Cette réalité, Maurice n’est évidemment pas la seule à la vivre. Et c’est bien là le plus inquiétant ! Car si le monde entier, dans sa quasi-totalité, vit de tels épisodes, dignes d’ailleurs des plus grands films catastrophes de Hollywood, comment se fait-il que nous ne réussissions toujours pas à prendre la mesure des dangers qui se profilent ? Ou, dit autrement, qu’a-t-on fait de notre bon sens ? Autant nous pourrions en effet comprendre la difficulté de s’attaquer à un problème d’ordre mondial sans que l’on n’en comprenne les raisons, autant nous ne pouvons dire la même chose dans le cas présent, les causes ayant depuis longtemps été identifiées.
Certes, avec un Donald Trump de retour à la Maison Blanche, l’on pourrait se dire que la problématique risque de s’accentuer, et la question de l’urgence climatique de rapidement perdre de sa crédibilité.

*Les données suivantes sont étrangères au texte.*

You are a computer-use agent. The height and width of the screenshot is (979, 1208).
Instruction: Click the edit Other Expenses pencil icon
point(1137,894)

Pour autant, ne devrait-on pas plutôt se demander si l’arrivée de l’homme aux dizaines de procès aux affaires d’un des plus gros pays pollueurs du monde pèsera réellement sur le combat contre le réchauffement planétaire ? Parce que, ne nous leurrons pas, qu’il se retire ou non à nouveau de l’accord de Paris, comme il l’avait fait au début de sa première investiture, ne changera pas grand-chose à l’affaire. Et pour cause : après 28 COP, des milliers de colloques et des centaines de rapports d’experts, nous n’aurons pas changé d’un iota notre position. Pire : avec un Biden en place pendant quatre ans dans le Bureau ovale, l’on assiste même à une accélération de nos émissions de gaz à effet de serre.

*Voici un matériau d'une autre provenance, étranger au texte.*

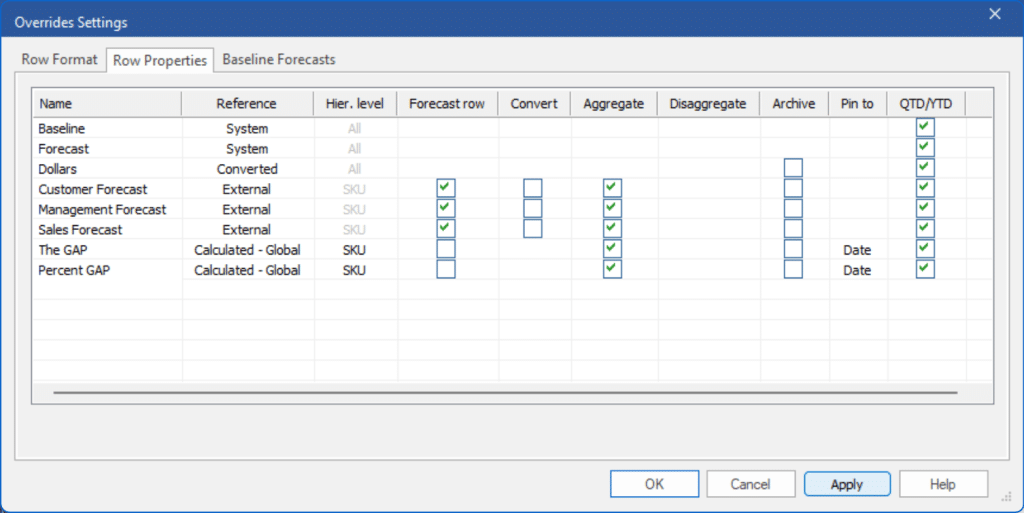
Task: Close the Overrides Settings window
Action: (x=994, y=14)
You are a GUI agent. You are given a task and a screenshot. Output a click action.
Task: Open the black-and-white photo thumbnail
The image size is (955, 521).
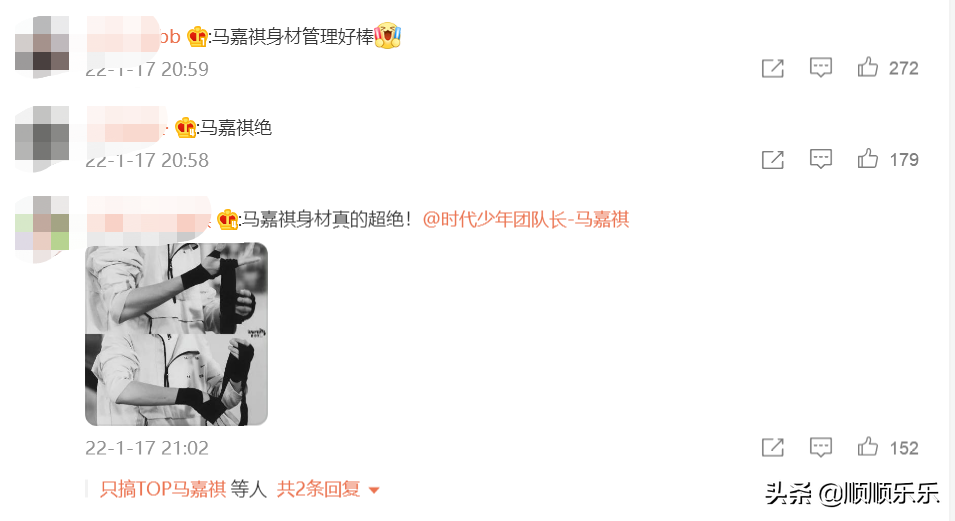click(177, 334)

La question du changement climatique est donc loin d’être résolue. Quand bien même 2024 aura battu tous les records de chaleur, 2025 promet même de s’inscrire dans un scénario de bis repetita; non seulement en termes de hausse des températures et de multiplication de catastrophes – qui n’ont depuis longtemps plus rien de naturelles –, mais aussi de gestion politique du problème (la prochaine COP se déroulera au Brésil, pays misant davantage sur la production pétrolière). L’on pourrait ainsi commencer par évoquer la montée en puissance de la cause climatosceptique, et pas seulement du fait du retour de Trump. Mais aussi la nature décomplexée et résolument assumée de notre foi inébranlable en les bienfaits de notre système économique. En résumé, nous croyons davantage aujourd’hui aux bénéfices de notre système de marché, en la croissance éternelle, en la finance sans entraves et en la technologie salvatrice qu’au changement climatique. Désespérant !

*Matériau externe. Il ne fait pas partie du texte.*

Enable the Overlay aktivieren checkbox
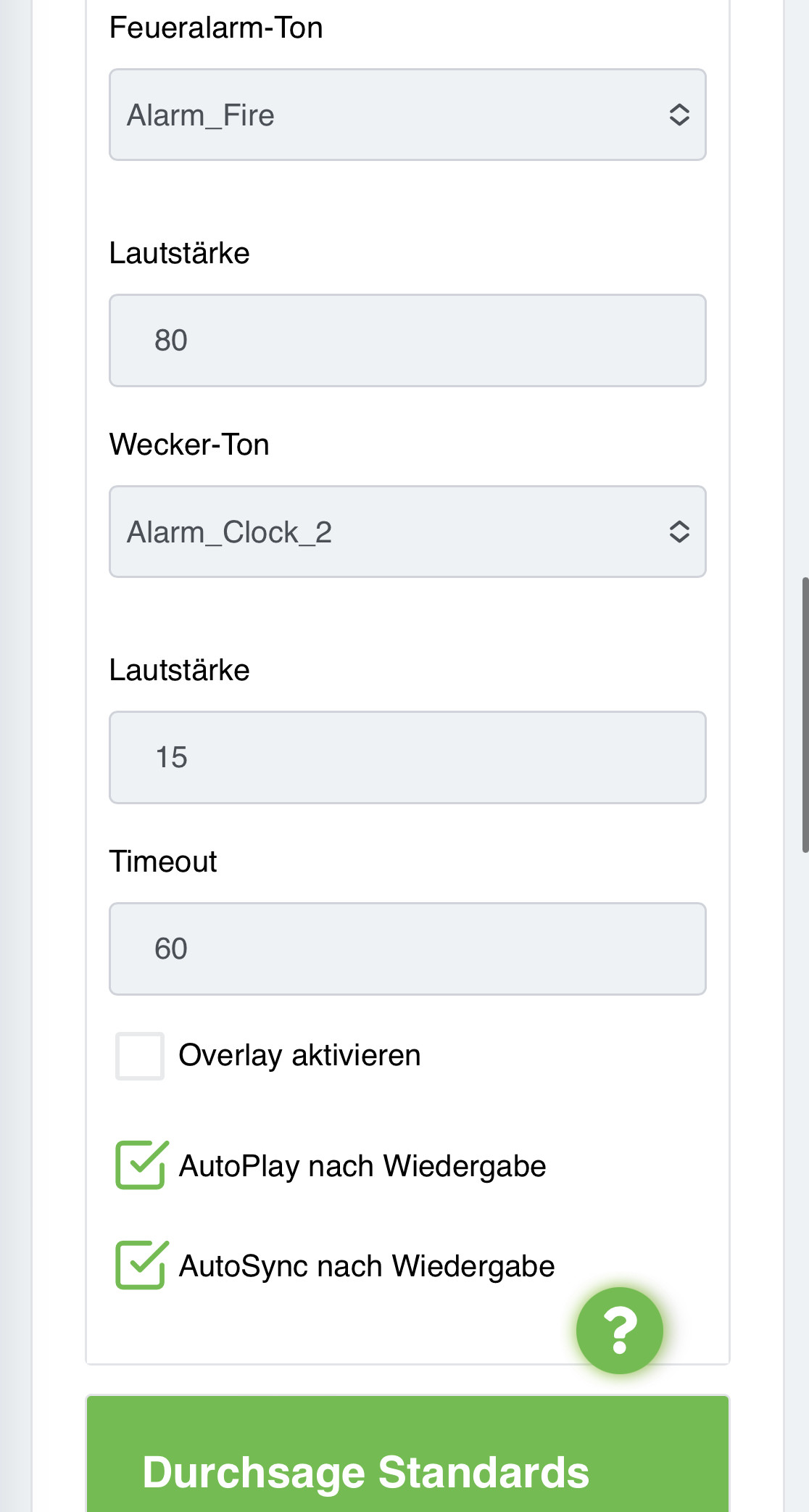 (140, 1056)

Ces fondamentaux économiques, enrichis par des décennies d’exploitation de nos ressources et de profits, se retrouvent non seulement endurcis, mais sont devenus indéboulonnables. Au point que l’on pense bien plus raisonnable de concevoir la nature comme un réservoir inépuisable et une poubelle sans fond que comme le terreau de notre existence. À se demander d’ailleurs si nous ne devrions pas rebaptiser l’ère industrielle en « ère du courtermisme », tant nos grandes décisions ne semblent guidées que par la question du gain immédiat.
De la notion « d’animal politique » décrite par Aristote il y a un peu moins de 2 400 ans, l’homme se sera donc muté en moins de deux siècles en « animal capitaliste ». Avec pour résultat qu’au fil du temps, nous aurons tout perdu : nos principes, nos valeurs, notre humanité, notre bon sens… Et même, et c’est bien plus dramatique, l’impérieux besoin de survivre.